L’animal (Revue Alkemie, n° 32)

Publié le par Faculté des lettres / Université de Lausanne (Source : Aurelien Demars)

L’animal

Appel à contribution pour le numéro 32 d’Alkemie. Revue semestrielle de littérature et philosophie

« C’est par la vanité […] qu’il [l’homme] se trie soi-même et sépare de la presse des autres créatures, taille la part aux animaux ses confrères et compagnons, et leur distribue telle portion de facultés et de forces que bon lui semble [1]. »

Nous les avons méprisés, maltraités, exploités, ignorés. Nous nous sommes arrogé une supériorité criminelle. Nous avons sciemment piétiné leur singularité en les rangeant dans de vastes catégories. Nous les avons assignés à l’instinct, au « naturel », quand ce ne fut pas un ravalement au rang de la machine, pour nous réserver la conscience, le langage, les émotions, la culture, l’intelligence adaptative. Comme nous, pourtant, les animaux évoluent dans l’environnement qui est le leur et auquel ils s’adaptent, que cela vienne d’eux-mêmes ou d’une pression extérieure [2]. Ils sont des êtres complexes, dotés d’une intelligence, d’une sensibilité, d’une culture et d’une personnalité.

D’aucuns diront qu’une telle approche est contemporaine, qu’elle est le fruit des avancées de l’éthologie, de la génétique, qu’elle est soutenue par les travaux croisés de philosophes, de biologistes, d’historiens, de vétérinaires, d’archéozoologues, etc. Certes, mais nous le savons : quelle que soit l’époque, avant qu’il ne soit soutenu par des travaux attestant son bien-fondé, nous portons le regard que nous voulons bien porter. Lorsque l’animal humain que nous sommes se place en haut de l’échelle et évalue les capacités des autres animaux à l’aune de ses propres critères, le résultat leur est inévitablement défavorable.
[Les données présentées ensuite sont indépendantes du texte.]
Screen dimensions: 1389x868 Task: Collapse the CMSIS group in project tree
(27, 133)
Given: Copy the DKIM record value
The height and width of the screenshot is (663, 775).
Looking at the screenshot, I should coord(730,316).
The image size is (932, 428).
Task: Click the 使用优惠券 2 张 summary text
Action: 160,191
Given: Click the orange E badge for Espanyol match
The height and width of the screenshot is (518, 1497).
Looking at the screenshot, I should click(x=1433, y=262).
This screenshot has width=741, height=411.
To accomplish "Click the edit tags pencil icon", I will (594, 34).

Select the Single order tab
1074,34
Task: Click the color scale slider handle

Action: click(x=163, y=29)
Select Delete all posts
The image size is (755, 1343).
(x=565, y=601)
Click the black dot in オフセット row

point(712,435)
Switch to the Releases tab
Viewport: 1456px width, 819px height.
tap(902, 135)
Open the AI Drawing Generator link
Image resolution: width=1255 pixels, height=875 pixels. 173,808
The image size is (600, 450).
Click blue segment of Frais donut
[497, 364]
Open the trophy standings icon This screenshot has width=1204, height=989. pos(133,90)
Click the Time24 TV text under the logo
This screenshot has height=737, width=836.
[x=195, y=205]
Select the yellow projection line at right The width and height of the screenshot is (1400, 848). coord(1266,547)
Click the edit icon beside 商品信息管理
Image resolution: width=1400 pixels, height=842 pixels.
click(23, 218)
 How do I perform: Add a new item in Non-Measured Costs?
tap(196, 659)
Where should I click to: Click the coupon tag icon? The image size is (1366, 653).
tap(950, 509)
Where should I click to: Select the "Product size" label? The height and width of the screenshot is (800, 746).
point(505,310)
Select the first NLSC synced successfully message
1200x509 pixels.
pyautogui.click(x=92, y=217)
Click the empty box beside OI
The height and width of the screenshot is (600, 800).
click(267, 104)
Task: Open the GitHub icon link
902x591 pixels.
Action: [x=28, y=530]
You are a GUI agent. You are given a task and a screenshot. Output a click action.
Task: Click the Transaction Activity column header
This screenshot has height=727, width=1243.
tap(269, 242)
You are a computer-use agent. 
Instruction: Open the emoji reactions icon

Ignorant aussi bien l’apport d’autres civilisations que l’écho de voix dissidentes, c’est à une telle vision hiérarchique des êtres qu’a procédé l’Occident pendant 2500 ans. Philosophie grecque, christianisme, science et philosophie occidentales ont conçu la représentation de l’animal comme un moindre être, à la totale disposition de l’être humain. Nous avons été des élèves appliqués, puisque, drapés dans notre anthropocentrisme, avides de rendement et de profit, nous nous sommes effectivement tout permis. Machines de guerre et d’industrie, objets d’expérimentation, de divertissement, de consommation rangés en batterie… Les animaux sont devenus nos esclaves et nos souffre-douleur.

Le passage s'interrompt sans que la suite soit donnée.